O candidato estendeu os insultos a outros psicodélicos também. “Não preciso tomar chá de cogumelo, nem de santo nenhum, porque santo é escolhido, e eu já sei que sou santo.” Para quem argumenta que ele deveria respeitar os usuários do chá, ele respondeu: “Então, foda-se, vai tomar seu chá.”
A mulher na plateia insistiu em seu ponto, mas o influenciador rebateu novamente, convidando-a a se retirar: “Você é obstinada, mas ainda não entendeu que não vai falar?”
Potencial terapêutico da ayahuasca
Apesar do apoio vindo de alas bolsonaristas no circuito dos grupos ayahuasqueiros, especialmente da UDV, Marçal não hesita em demonstrar sua total ignorância sobre o uso religioso da ayahuasca. Ele ainda ofende os contextos indígenas, neoxamânicos e, sobretudo, o uso terapêutico da bebida, que, embora ainda não seja formalmente regulamentado no Brasil, já conta com sólidas evidências científicas. O uso ritual e religioso da ayahuasca é autorizado no Brasil por uma resolução do Conselho Nacional de Políticas sobre Drogas, o Conad, em 2010.
A ayahuasca é uma mistura preparada com duas plantas amazônicas: folhas do arbusto Psychotria viridis e o cipó Banisteriopsis caapi. Suas principais substâncias são as beta-carbolinas harmina, THH (tetrahidroharmina) e harmalina e a DMT (N,N-Dimetiltriptamina). Pesquisadores explicam que o chá estimula receptores de serotonina chamados 5-HT2A, localizados em regiões do cérebro envolvidas no processamento das emoções, percepções e introspecção.

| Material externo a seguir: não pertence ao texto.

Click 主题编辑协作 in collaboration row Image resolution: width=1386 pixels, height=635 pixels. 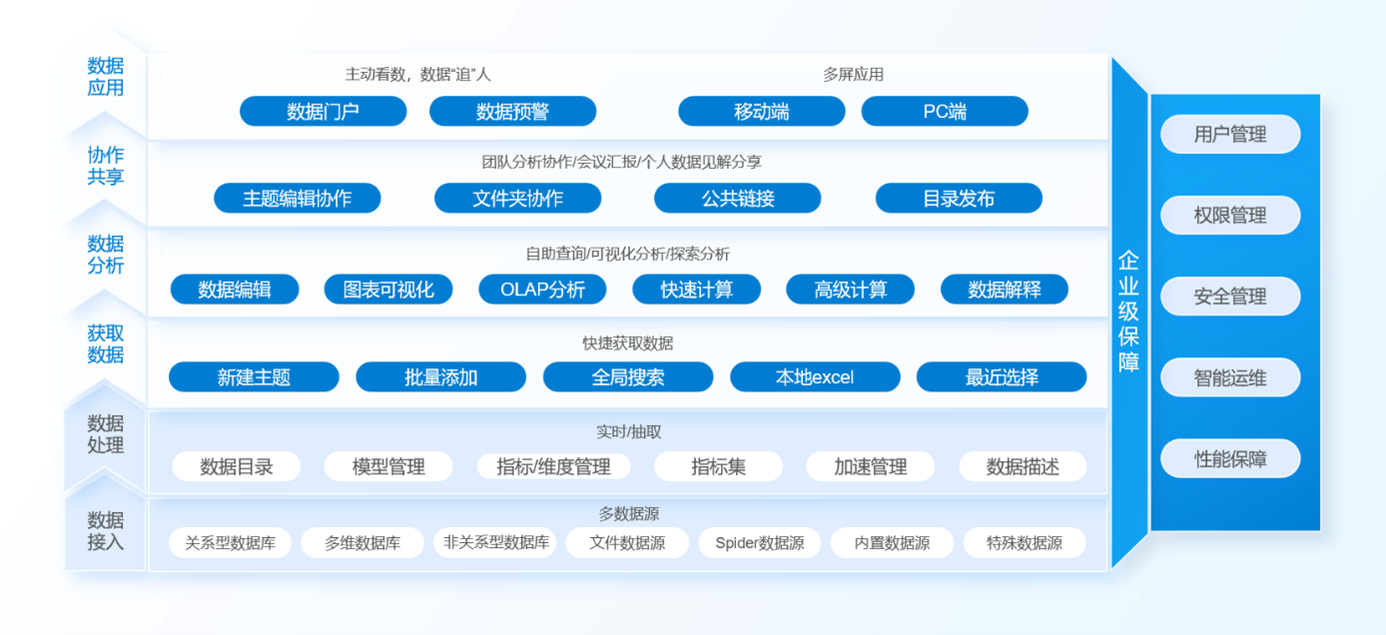(297, 198)
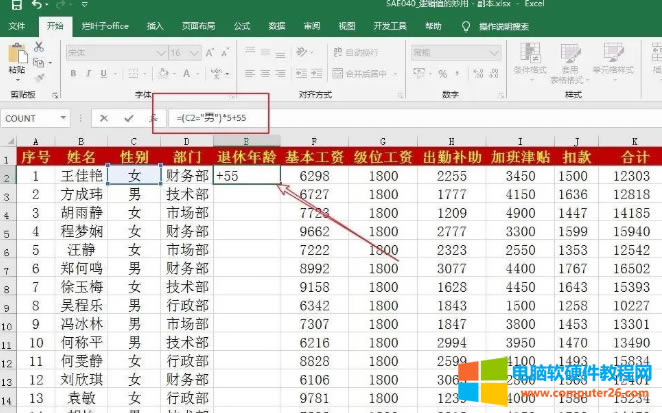The width and height of the screenshot is (662, 413).
Task: Click the Save icon in quick access toolbar
Action: [11, 6]
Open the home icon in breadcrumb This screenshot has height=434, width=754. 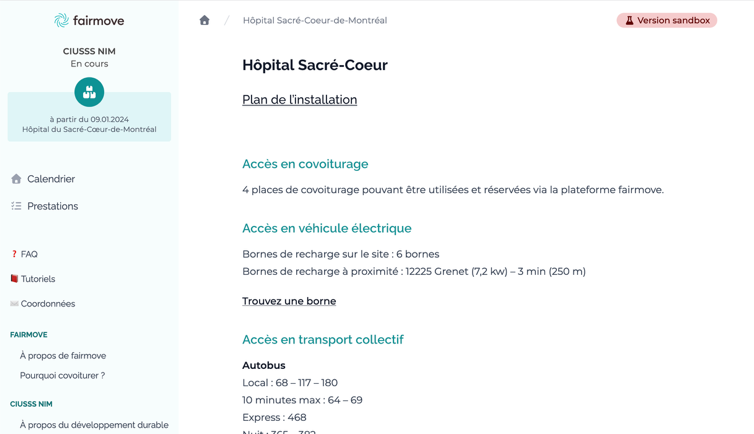204,20
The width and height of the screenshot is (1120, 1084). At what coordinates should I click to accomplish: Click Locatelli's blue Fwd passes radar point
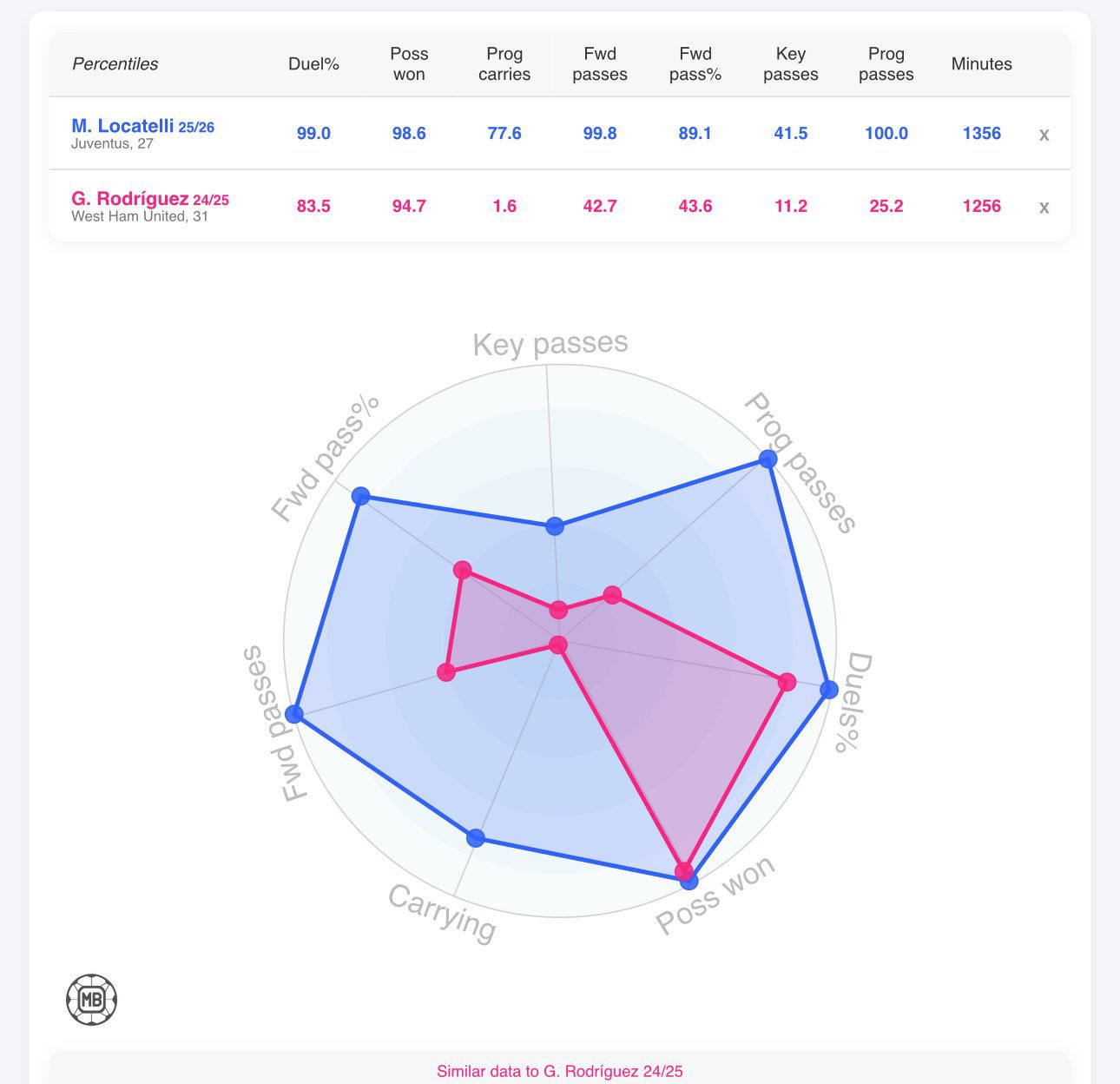point(294,714)
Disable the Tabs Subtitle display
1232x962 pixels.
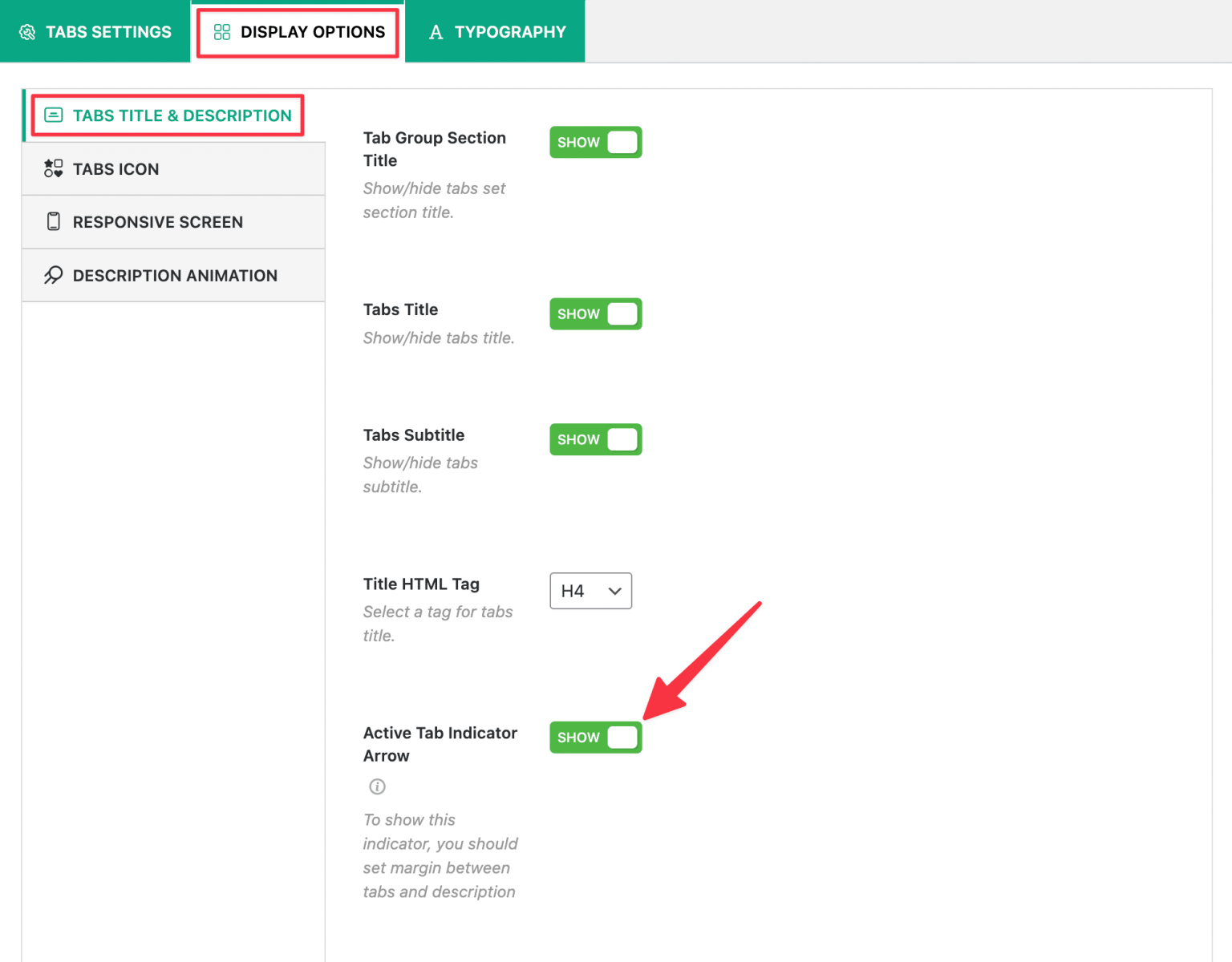coord(595,439)
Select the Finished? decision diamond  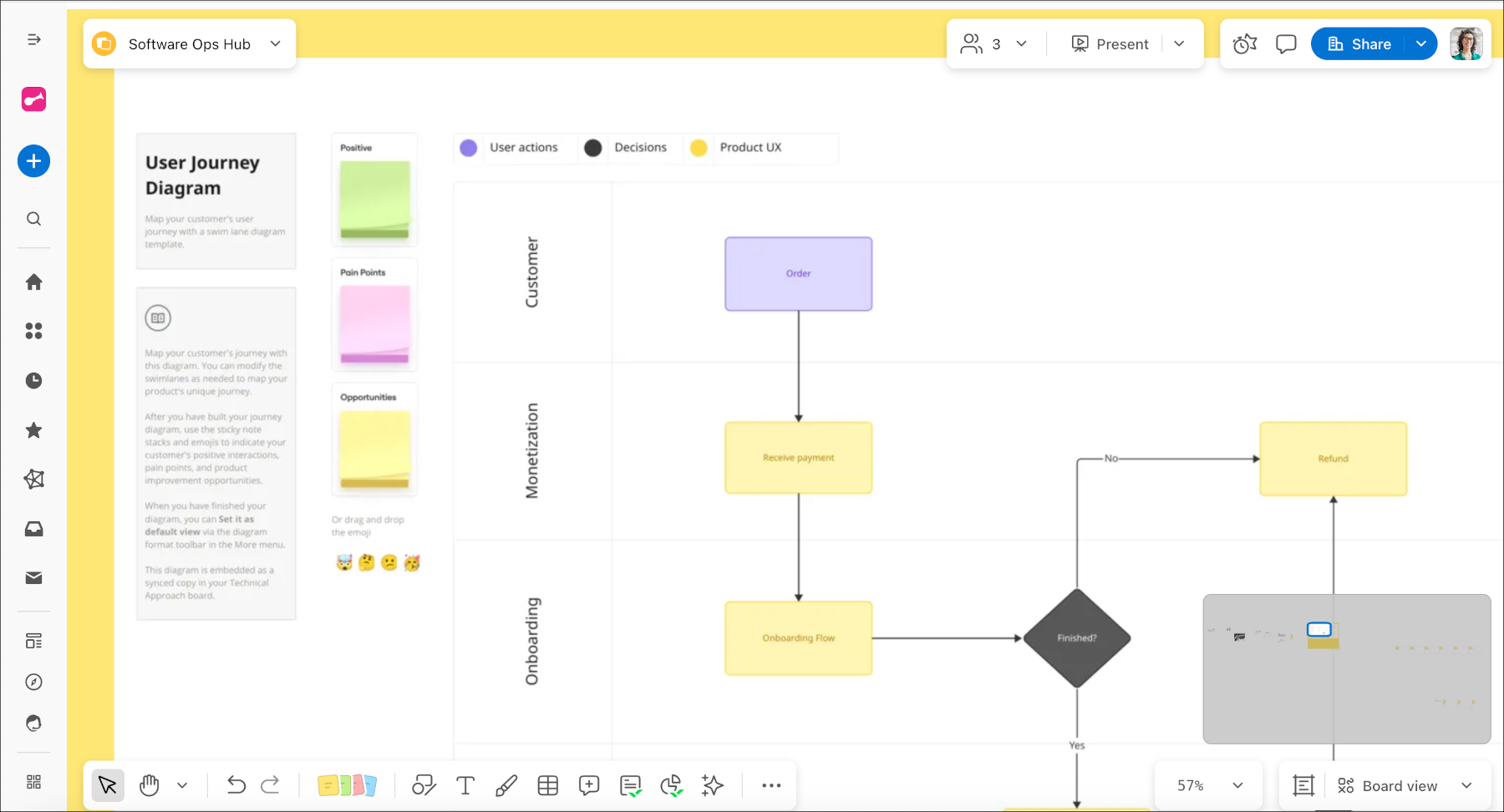point(1076,638)
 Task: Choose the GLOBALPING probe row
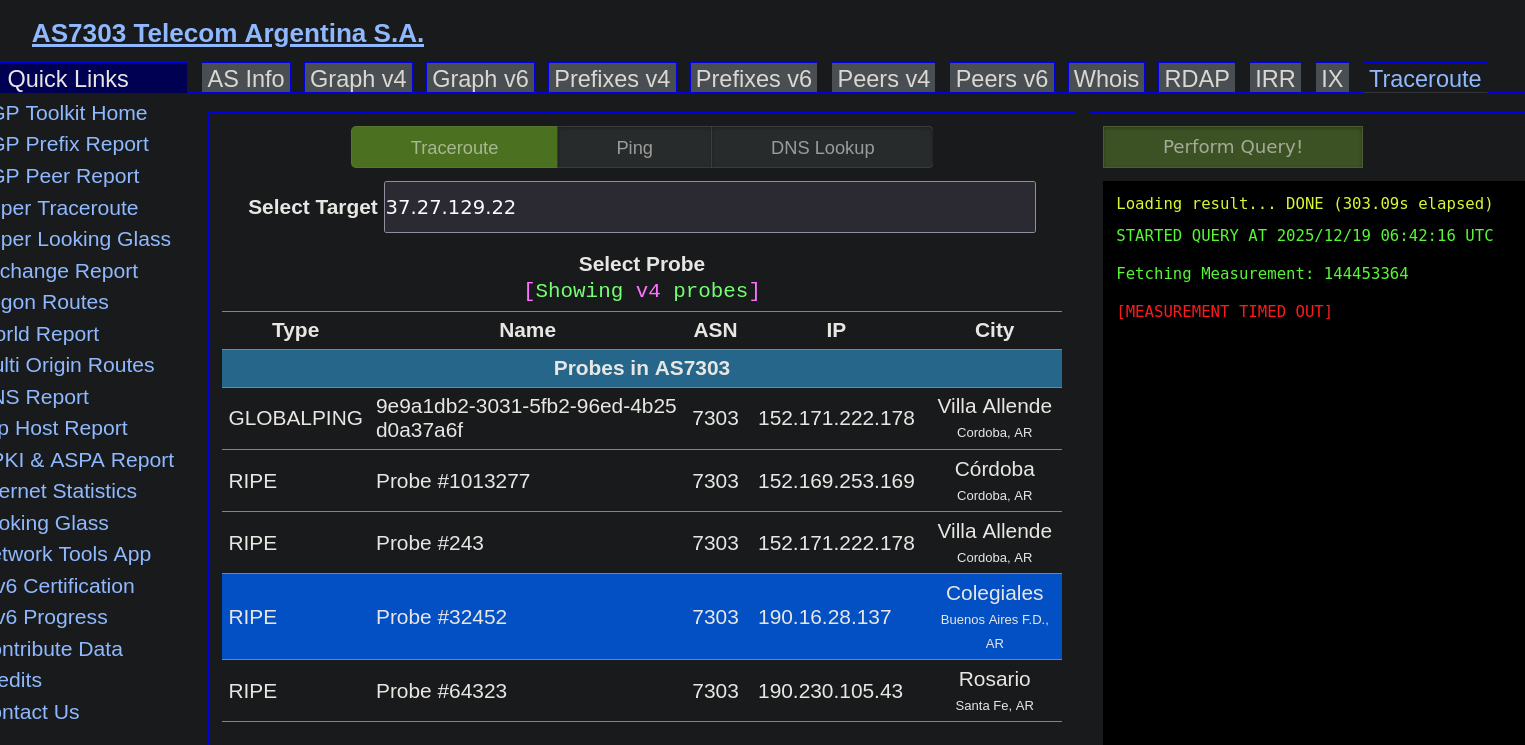pyautogui.click(x=641, y=418)
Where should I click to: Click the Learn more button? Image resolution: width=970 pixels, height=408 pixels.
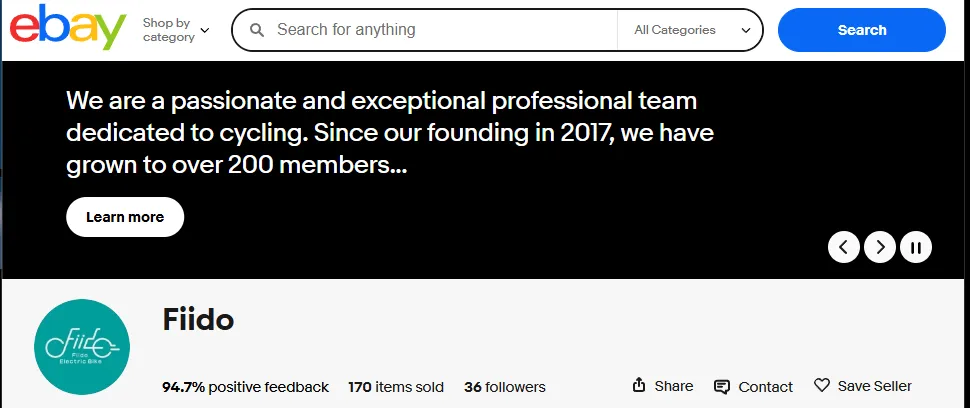(125, 217)
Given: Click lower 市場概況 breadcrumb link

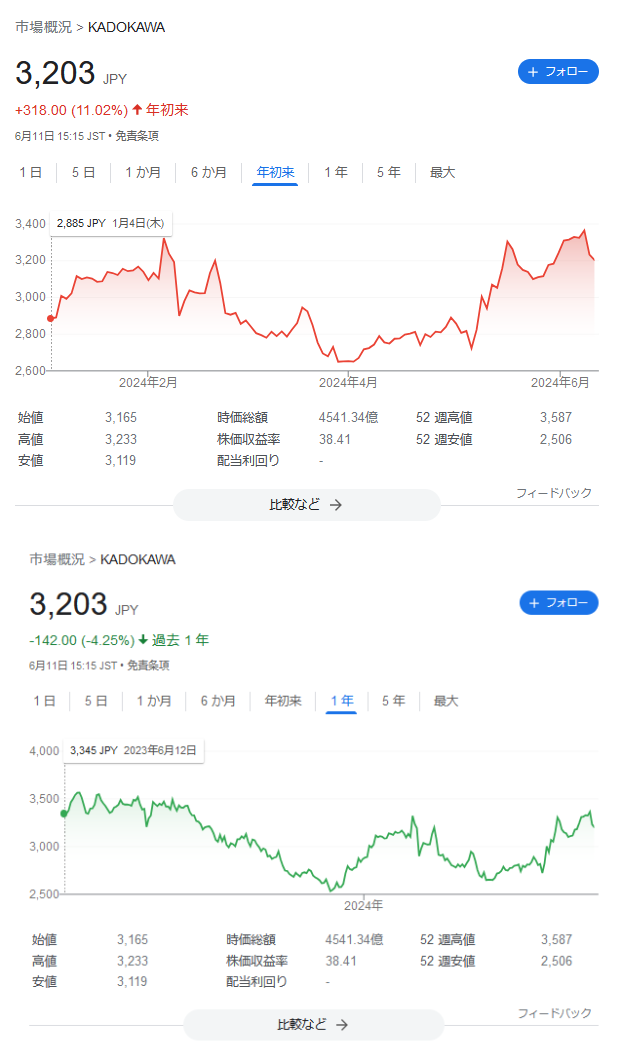Looking at the screenshot, I should coord(56,559).
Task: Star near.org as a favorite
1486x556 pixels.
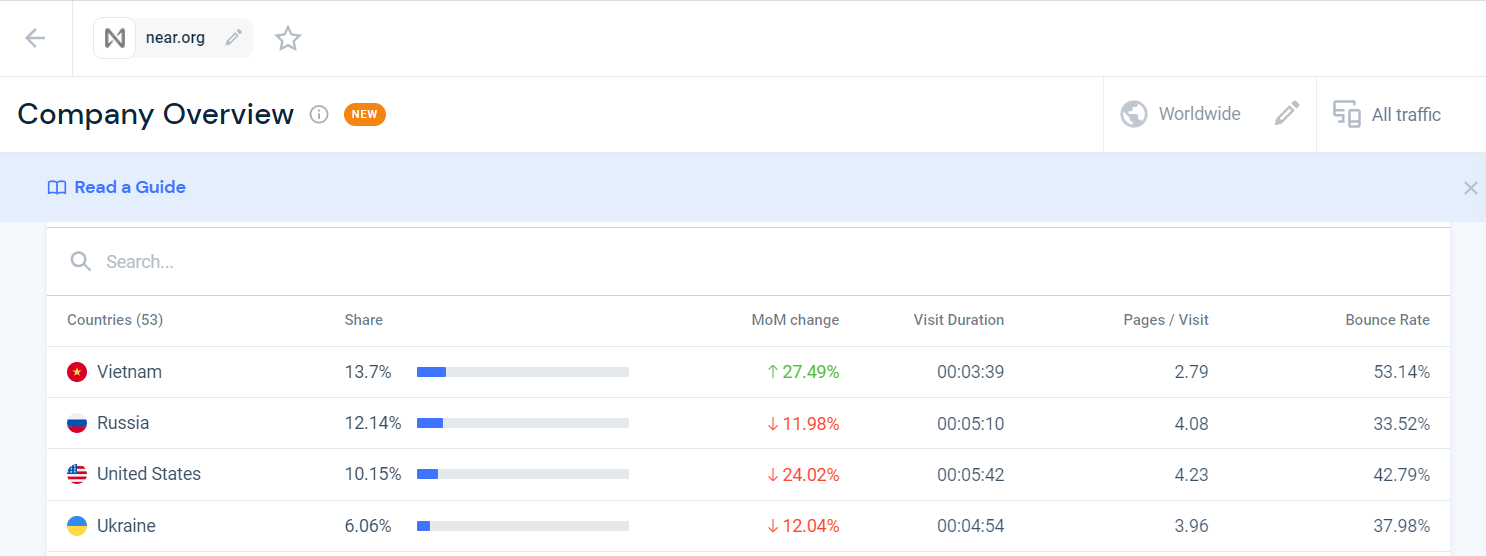Action: tap(288, 39)
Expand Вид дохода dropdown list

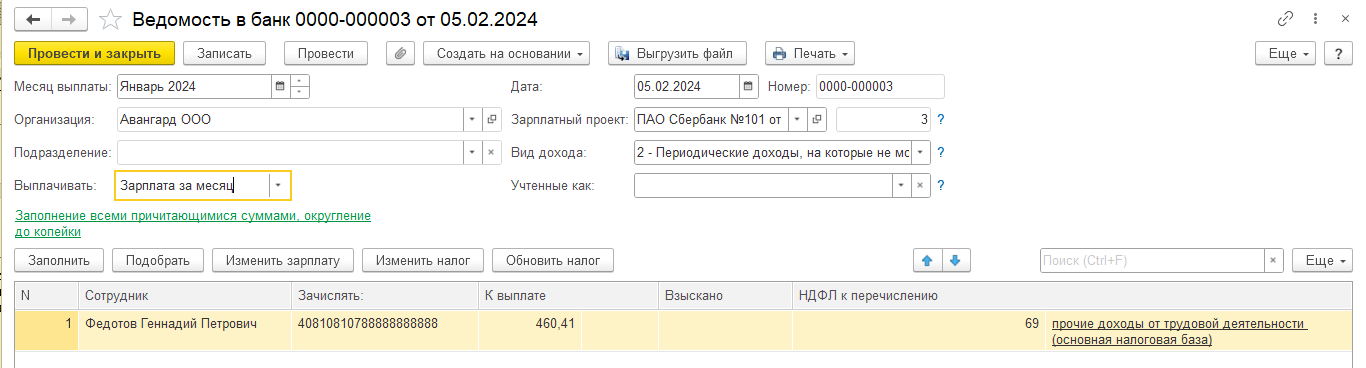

Os efeitos incluem alterações nas emoções, que podem ir de bem-estar à ansiedade, passando por percepções, como visões e maior sensibilidade aos sons e cores. De acordo com pesquisadores, essas substâncias também alteram o funcionamento de algumas áreas cerebrais envolvidas em transtornos psiquiátricos, como a depressão e vícios.
No Brasil, cientistas há décadas investigam o potencial terapêutico da ayahuasca. Em São Paulo, o médico Dartiu Xavier, há quase 30 anos, criou um grupo para pesquisar a bebida amazônica e outros psicodélicos na Universidade Federal de São Paulo. Um estudo atualmente em andamento avalia o uso do chá no tratamento de alcoolismo. A pesquisa deriva de investigações anteriores que já apontavam para benefícios do uso do chá para o tratamento de dependência.
Outro trabalho consistente de investigação da substância aconteceu no Nordeste, em Natal, no Instituto do Cérebro da Universidade Federal do Rio Grande do Norte. O grupo liderado pelo neurocientista Dráulio Barros de Araújo foi o primeiro no mundo a avaliar um psicodélico clássico, no caso a ayahuasca, para tratamento da depressão em um estudo duplo-cego randomizado, o chamado padrão-ouro das pesquisas clínicas. Ou seja, quando pesquisadores e pacientes desconhecem quem tomou a substância. A pesquisa apresentou resultados promissores.
E, na Faculdade de Medicina de Ribeirão Preto da USP (Universidade de São Paulo), o neurocientista Rafael Guimarães dos Santos, também há décadas, conduz pesquisas para testar a eficácia terapêutica da bebida psicodélica ayahuasca para problemas de saúde mental.